Copy out, unchanged, the lines between the one containing "Delete Ball Blue Book from cart" and the one containing "[x=117, y=14]", including both of those lines.

▶ _Dataset extract_:
──────────────────────────────
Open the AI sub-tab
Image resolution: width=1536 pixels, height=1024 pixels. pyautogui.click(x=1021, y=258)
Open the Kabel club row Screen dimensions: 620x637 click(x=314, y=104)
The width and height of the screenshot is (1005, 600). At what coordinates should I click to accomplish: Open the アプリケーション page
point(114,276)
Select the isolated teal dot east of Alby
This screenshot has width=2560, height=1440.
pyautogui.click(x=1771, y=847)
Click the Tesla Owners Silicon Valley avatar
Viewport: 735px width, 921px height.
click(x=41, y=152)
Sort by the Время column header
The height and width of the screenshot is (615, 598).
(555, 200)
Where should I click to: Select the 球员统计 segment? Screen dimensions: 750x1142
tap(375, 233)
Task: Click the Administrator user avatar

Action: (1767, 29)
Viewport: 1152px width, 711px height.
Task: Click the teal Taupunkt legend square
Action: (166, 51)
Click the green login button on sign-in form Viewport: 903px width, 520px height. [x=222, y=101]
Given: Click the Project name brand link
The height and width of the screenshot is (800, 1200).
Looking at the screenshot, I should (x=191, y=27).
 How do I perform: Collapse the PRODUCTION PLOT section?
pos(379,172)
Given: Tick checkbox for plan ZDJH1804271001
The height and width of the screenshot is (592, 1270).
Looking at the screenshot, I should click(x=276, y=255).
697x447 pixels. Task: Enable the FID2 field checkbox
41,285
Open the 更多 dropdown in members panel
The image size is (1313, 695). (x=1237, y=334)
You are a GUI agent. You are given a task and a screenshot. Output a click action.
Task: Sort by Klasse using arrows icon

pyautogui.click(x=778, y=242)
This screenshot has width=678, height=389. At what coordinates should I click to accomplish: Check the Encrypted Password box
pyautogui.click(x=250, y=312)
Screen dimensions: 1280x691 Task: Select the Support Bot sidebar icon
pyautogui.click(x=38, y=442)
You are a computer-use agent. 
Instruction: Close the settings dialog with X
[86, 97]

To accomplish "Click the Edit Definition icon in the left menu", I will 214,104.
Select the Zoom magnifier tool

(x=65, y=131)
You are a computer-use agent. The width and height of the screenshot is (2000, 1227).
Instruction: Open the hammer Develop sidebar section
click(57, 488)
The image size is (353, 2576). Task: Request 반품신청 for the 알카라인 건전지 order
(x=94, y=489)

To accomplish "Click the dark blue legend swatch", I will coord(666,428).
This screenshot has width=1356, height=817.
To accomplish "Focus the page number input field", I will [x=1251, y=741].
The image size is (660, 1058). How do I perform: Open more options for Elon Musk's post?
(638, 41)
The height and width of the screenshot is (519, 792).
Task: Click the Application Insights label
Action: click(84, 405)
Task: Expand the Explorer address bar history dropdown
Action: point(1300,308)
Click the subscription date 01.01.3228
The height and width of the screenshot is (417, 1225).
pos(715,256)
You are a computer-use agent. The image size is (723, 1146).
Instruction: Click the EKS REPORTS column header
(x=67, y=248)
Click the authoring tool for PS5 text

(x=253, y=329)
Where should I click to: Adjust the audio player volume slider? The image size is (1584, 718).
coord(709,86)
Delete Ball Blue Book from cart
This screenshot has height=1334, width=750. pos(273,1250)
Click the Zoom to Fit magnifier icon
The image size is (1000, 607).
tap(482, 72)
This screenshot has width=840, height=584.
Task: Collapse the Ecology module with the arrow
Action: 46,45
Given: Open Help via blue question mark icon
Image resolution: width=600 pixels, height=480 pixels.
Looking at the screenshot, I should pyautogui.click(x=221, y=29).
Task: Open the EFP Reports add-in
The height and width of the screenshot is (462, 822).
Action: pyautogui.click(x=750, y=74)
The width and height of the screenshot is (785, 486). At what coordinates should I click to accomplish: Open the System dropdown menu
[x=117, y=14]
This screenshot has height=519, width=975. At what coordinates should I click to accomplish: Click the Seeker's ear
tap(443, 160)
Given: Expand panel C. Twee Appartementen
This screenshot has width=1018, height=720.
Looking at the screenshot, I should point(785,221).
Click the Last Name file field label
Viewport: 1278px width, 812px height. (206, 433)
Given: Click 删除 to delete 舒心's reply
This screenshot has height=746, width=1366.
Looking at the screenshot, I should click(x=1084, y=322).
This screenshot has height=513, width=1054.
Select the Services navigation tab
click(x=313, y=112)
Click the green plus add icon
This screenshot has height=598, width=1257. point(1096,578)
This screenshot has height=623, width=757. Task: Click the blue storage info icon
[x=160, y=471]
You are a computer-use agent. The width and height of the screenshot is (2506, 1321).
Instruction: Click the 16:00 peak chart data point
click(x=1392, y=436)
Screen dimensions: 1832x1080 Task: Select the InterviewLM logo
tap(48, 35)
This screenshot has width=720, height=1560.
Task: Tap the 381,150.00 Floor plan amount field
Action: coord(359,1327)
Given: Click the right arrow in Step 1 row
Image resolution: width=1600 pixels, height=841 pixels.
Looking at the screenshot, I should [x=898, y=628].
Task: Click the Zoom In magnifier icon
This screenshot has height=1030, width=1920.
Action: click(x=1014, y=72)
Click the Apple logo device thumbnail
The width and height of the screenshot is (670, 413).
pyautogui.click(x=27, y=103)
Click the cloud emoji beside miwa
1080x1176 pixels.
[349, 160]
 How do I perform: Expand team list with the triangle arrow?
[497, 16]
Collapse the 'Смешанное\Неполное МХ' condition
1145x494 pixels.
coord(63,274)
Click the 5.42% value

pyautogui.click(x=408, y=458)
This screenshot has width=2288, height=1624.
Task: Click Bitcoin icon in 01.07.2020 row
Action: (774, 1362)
──────────────────────────────
▶ _Written answer_:
Delete Ball Blue Book from cart
This screenshot has height=1334, width=750. pos(273,1250)
Click the Zoom to Fit magnifier icon
The image size is (1000, 607).
tap(482, 72)
This screenshot has width=840, height=584.
Task: Collapse the Ecology module with the arrow
Action: 46,45
Given: Open Help via blue question mark icon
Image resolution: width=600 pixels, height=480 pixels.
Looking at the screenshot, I should pyautogui.click(x=221, y=29).
Task: Open the EFP Reports add-in
The height and width of the screenshot is (462, 822).
Action: pyautogui.click(x=750, y=74)
The width and height of the screenshot is (785, 486). At what coordinates should I click to accomplish: Open the System dropdown menu
[x=117, y=14]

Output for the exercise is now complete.